Online sales from that first weekend propelled Dragon’s Trail into the Kindle Top 20 for Military Fantasy, where it exploded. It got enough reviews in the next month that I was able to land a BookBub, which pushed it into the Top 100 on Kindle overall, and from there it got reviewed by major fantasy sites around the world, and then Publishers Weekly, and it just kept going. It’s still going. We crossed ten thousand sales in the summer of 2018. This is with only one book out at the time, and a debut at that.

This is where it’s really paid off to have produced Dragon’s Trail at a commercial level, and also to have put in nearly thirty years of writing before launching a debut. Had this been one of my early attempt novels, and especially if it hadn’t been professionally edited and proofread, it wouldn’t have stood up to mainstream reviewers. It wouldn’t even have been selected for review, sure as hell not by Publishers Weekly. It would have folded after the BookBub, which is where most indie books fold, frankly. BookBub is considered the end-all, be-all, but it’s really just a door.

We put out The New Magic at the same level, using the same team—two years later, mind you—and it launched with mainstream support and landed in the Kindle Top 50 Epic Fantasy New Releases. GoodReads currently has it ranked 25th for the Hugo Award, which is insane for an indie author.

I’m about to head back out onto the convention circuit here in a couple of weeks with my longsword and my laser pointer and do it all again. It’s become a cornerstone of my marketing and part of my author brand.

I guess this is telling you quite a bit more than “a little” about how I did it, but I did a lot of things differently.
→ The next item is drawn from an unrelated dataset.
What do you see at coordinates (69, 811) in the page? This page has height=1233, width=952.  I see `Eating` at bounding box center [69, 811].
I apologize for the length, but I hope it helps someone.

TL; DR: My experience has been that craft and production value trump everything else. Don’t scrimp and don’t hurry.
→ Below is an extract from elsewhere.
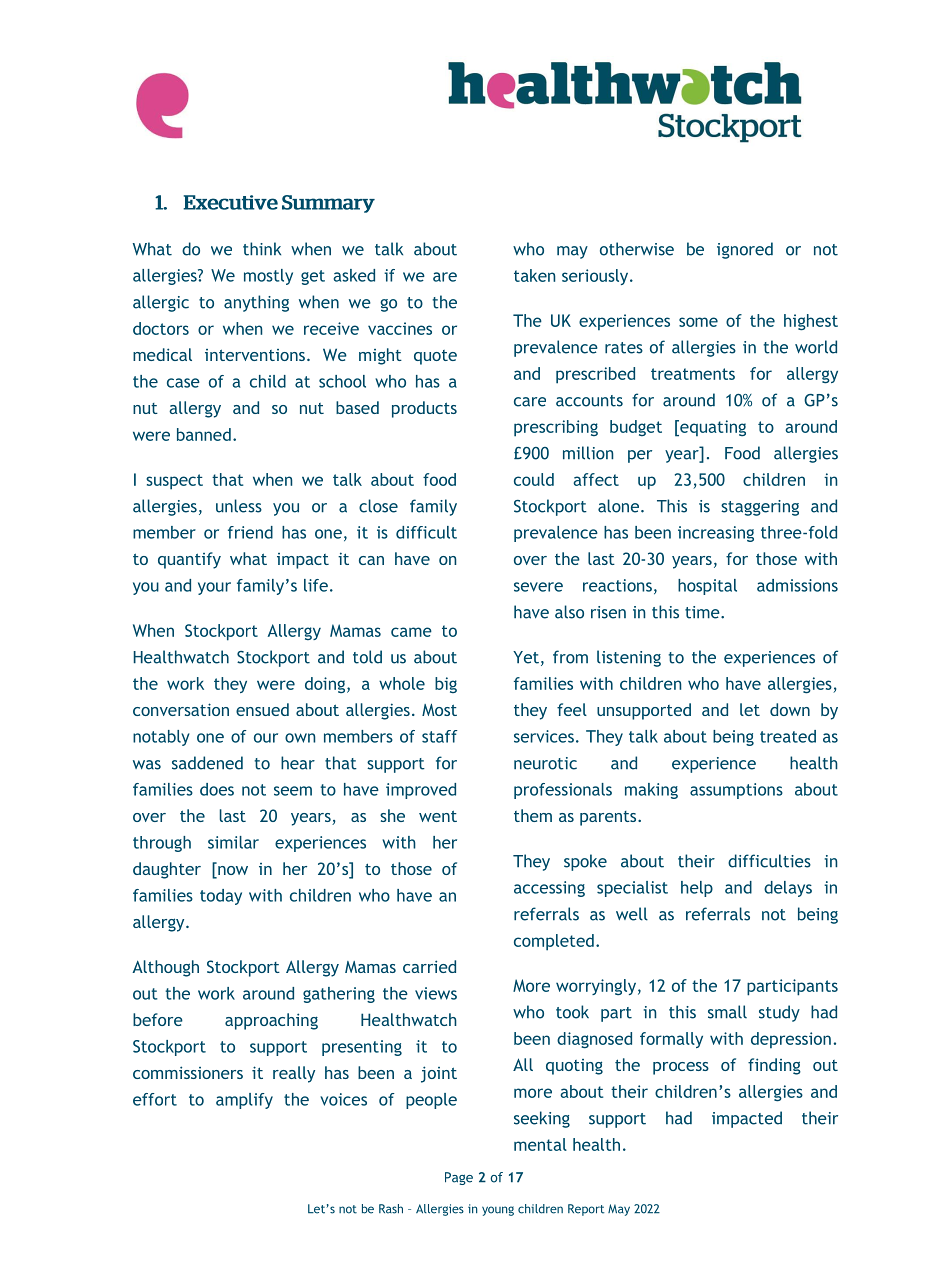  Describe the element at coordinates (232, 870) in the image. I see `now` at that location.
Thanks for the interview. Great questions. This was really fun.


About Joseph Malik:




In addition to fiction, Joseph Malik writes and lectures on advanced intelligence theory and asymmetric warfare for the U.S. military. He has worked as a stuntman, a high-rise window washer, a computational linguist, a touring rock musician, and a soldier in the United States Special Operations Command. He has been a longtime panelist and demonstrator at fantasy conventions, speaking as an expert in swordsmanship, hand to hand combat, and military tactics and strategy. He has also lectured on writing and publishing at schools and colleges across the Northwest. His first novel, Dragon’s Trail, became a bestseller in four countries in 2017, reaching #1 in Epic Fantasy in the U.S., Australia, and Canada and #1 in Sword and Sorcery in the UK, making him eligible for the 2019 John W. Campbell Award for Best New Writer in Science Fiction and Fantasy – one of very few independent authors to ever qualify with a debut novel. Its followup, The New Magic, is eligible for the 2019 Hugo Award. A veteran of Operation Enduring Freedom, Joseph Malik lives in the Pacific Northwest along with his wife and their two dogs. He serves in the U.S. Army Reserve and is a member of SFWA.